A smirk grows across my lips. What a good girl. She replied.

Me: cant stop thinking of u

I backspace right away. Don’t send that. Try again.

Me: I hope u have a good day

It’s lame as hell but it’s something.

dumb girl: u too

I hate her short answers. She feels so far away. Like she’s already fading into the past once more. Like she never shook for me on that couch.

Me: picture?

It’s greedy. I’m pushing it, but I want to see her. Just to pretend.

Noel rubs his eyes as he sits at the table.

I cringe as a sense of betrayal seeps in. My stomach knots.

dumb girl: *picture of her in pink pajamas, smiling sweetly at the camera.*

My breath catches. Absolutely stunning. And that smile.

My gaze traces down to her ample breasts. The top stretches to contain them. It’s buttoned up to her neck.

I lick my lips like the wolf I am.

Me: more (devil emoji)

dumb girl: I cant

Me: I never saw ur tits

Send.

Fuck me. Too far.

But I don’t correct myself. She might surprise me.

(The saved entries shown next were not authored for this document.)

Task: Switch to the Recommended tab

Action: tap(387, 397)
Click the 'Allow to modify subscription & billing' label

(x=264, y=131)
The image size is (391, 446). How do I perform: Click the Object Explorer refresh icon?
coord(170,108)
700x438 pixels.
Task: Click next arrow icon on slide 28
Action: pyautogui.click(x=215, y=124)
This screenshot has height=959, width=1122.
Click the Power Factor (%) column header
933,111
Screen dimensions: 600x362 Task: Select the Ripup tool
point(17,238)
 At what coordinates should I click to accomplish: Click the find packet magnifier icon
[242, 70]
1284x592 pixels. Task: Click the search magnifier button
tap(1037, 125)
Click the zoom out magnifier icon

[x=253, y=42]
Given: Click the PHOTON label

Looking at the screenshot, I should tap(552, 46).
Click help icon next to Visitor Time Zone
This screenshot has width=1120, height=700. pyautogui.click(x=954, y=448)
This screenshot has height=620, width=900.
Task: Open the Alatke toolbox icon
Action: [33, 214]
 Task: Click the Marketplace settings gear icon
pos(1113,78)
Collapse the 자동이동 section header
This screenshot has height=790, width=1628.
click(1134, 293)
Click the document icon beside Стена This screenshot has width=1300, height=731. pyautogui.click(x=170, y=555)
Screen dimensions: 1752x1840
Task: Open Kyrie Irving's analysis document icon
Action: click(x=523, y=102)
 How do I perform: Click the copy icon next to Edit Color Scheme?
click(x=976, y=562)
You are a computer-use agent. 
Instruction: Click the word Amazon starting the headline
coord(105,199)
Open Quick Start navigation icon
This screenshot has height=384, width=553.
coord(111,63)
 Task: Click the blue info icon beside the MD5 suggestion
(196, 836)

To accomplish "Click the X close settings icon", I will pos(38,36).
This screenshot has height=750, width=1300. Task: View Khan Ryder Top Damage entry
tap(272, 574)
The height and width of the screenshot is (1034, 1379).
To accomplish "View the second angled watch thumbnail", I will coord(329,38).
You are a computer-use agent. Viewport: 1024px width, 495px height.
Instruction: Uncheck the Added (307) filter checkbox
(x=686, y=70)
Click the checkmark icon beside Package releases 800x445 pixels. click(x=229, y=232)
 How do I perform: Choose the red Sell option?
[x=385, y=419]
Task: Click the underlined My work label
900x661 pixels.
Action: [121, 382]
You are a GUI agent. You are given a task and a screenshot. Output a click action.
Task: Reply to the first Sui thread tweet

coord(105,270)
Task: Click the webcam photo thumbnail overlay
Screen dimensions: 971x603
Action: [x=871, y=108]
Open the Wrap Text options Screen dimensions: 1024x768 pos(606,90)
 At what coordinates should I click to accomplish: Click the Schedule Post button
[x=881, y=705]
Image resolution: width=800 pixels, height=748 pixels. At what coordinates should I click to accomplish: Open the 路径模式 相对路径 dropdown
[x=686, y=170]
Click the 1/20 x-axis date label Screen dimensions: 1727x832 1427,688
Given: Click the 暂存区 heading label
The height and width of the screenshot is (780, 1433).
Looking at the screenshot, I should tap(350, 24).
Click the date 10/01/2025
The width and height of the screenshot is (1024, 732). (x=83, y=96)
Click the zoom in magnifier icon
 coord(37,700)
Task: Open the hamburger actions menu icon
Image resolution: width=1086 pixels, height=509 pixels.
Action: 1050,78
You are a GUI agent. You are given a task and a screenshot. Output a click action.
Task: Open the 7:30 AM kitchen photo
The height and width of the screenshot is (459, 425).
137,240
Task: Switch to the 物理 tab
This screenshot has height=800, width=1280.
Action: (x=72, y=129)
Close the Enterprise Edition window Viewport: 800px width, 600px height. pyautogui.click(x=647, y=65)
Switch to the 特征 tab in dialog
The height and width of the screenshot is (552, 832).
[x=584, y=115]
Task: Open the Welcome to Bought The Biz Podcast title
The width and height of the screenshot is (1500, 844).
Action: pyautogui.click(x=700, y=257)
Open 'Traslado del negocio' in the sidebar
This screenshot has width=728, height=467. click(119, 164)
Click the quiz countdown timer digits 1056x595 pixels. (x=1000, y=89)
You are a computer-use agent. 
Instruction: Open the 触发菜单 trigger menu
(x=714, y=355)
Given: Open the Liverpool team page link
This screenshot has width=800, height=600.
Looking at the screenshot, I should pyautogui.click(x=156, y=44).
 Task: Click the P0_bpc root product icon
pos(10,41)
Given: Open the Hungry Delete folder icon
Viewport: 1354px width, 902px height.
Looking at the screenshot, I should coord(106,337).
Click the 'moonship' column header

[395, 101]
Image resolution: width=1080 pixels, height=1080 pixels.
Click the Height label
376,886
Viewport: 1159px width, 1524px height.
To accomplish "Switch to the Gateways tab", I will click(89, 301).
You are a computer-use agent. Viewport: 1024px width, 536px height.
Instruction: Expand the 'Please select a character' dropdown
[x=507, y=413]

My knee bounces under the table in anticipation. I deserve to be ignored.

When the tension drags and becomes unbearable, I know I fucked up.

Me: nm srry

dumb girl: *picture of the top unbuttoned but still draped over her nipples.*

Her face isn’t in the picture. I can see the curve and bottom of her breasts, though, and they’re monstrous. I’d love to play with those things.

My cock twitches and I rest my forehead on the tabletop. She’s killing me. I take a moment to recover, then reply.

Me: (skull emojis)

dumb girl: u like?

Understatement of the century.

Me: YES

I close the screen to stop myself from completely losing it and asking for something that will make her hit that block button again.

My phone buzzes.

dumb girl: ur turn

Oh, you naughty little church girl. She has no idea what filthy things I want to do to her.

I open my camera roll, tempted to send a dick pic. I don’t have any at the moment. It might scare her off, anyway. She shook at the bookstore. I’m the wrong guy for something so innocent. Some Christian prince has a better chance at busting her cherry. He probably already did.

Hell with it. I wanna find out what she likes.

Me: What kind of pic?

dumb girl: idk

Knew it. Too innocent. My stomach sinks along with my hopes of sexting.

Me: *picture of me and Tommy*

dumb girl: awww I love it!!

dumb girl: (heart emojis)

Too damn innocent.

But she liked the picture, and as much as I want to deny it, her nonsexual reaction doesn’t disappoint me as much as I expected.

Me: I have to get to work.

Safe.

Me: Text me tonight

Not safe.

dumb girl: I will

I smile like an idiot. It fades when I look at Noel. He eats silently while staring at his phone. I stand up with my empty plate and walk behind him. He’s browsing Morgan’s page.

I want to pull out my hair, but I say nothing. I’m pissed because he’s fawning over her, that I can’t touch her... that I love my brother. It would be easier if I didn’t.

However, my life isn’t what I planned. It’s what I was given. I don’t have time for a girl, but I have time for this one thing. Guess a few texts a day isn’t so bad. Fuck, I already feel better despite the Noel-part. If he doesn’t find out...

Yeah. I shouldn’t, but I’ll keep texting her. It’s the furthest I’ll go, but it’s something. A small light in my life that is just for me. I can still take care of my brothers and the center.

I just want this one thing for myself.